What happened in China at the weekend ought to end all arguments about who is the Golfer of the Year.

But that is not a reference to Rory McIlroy claiming the sport's biggest - many might say most obscene - cheque of US$2 million (Dh7.35m) at the 30-man Shanghai Masters.

For the US Open champion a second victory of the season came just as Yani Tseng, his fellow 22-year-old, captured her 11th in Suzhou little more than an hour's drive away.

That matches the best years of Tiger Woods's career, although Tseng still has some way to go to equal the mark of Byron Nelson in 1945. He won 18 times that season, 11 of them in a row.

But for one so young her achievements are remarkable. When first Annika Sorenstam and then Lorena Ochoa, the Swede's successor as women's world No 1, stepped away from the game the search for the next dominant player began.

There was not long to wait.

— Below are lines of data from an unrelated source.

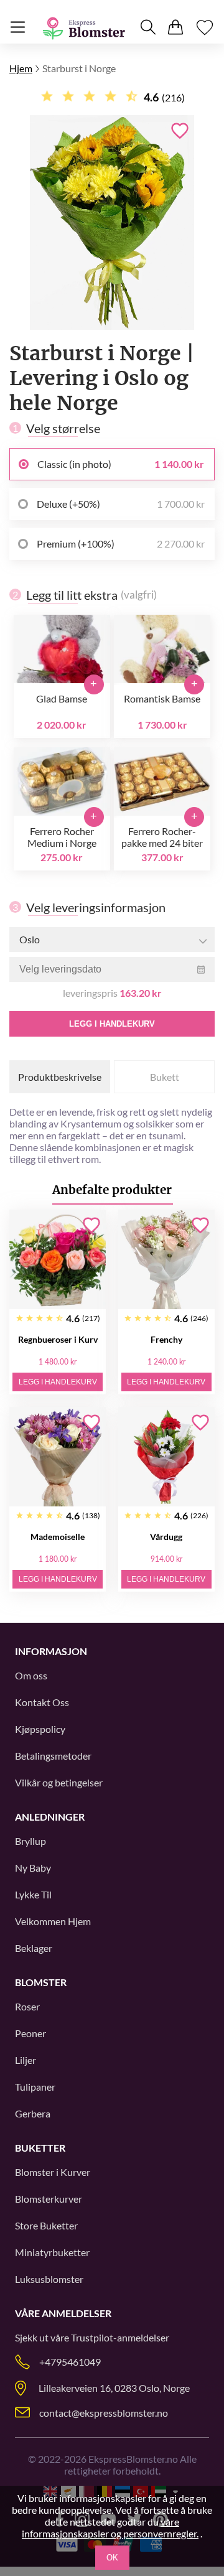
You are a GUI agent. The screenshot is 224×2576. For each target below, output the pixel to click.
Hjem (20, 68)
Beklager (33, 1948)
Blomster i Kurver (52, 2172)
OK (112, 2557)
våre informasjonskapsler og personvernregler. (110, 2527)
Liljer (25, 2060)
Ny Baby (33, 1868)
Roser (27, 2006)
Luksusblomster (49, 2279)
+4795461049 (70, 2362)
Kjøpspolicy (40, 1729)
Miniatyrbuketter (52, 2252)
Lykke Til (33, 1894)
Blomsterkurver (48, 2199)
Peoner (30, 2033)
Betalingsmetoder (53, 1756)
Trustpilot (92, 2337)
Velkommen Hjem (53, 1921)
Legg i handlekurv (112, 1024)
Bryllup (30, 1841)
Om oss (31, 1675)
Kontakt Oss (42, 1702)
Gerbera (32, 2113)
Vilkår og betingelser (59, 1782)
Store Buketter (46, 2225)
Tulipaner (35, 2087)
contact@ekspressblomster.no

Having lifted her first major at 19, Tseng added two more last year and two more this season, including a successful defence of the Ricoh Women's British Open.

She is the youngest golfer male or female to have won five majors and, with the announcement this summer that the Evian Masters in France will become a fifth major in 2013, the chance is obviously there for her to challenge the women's major record of 15 held by Patty Berg - and the men's record of 18 set by Jack Nicklaus.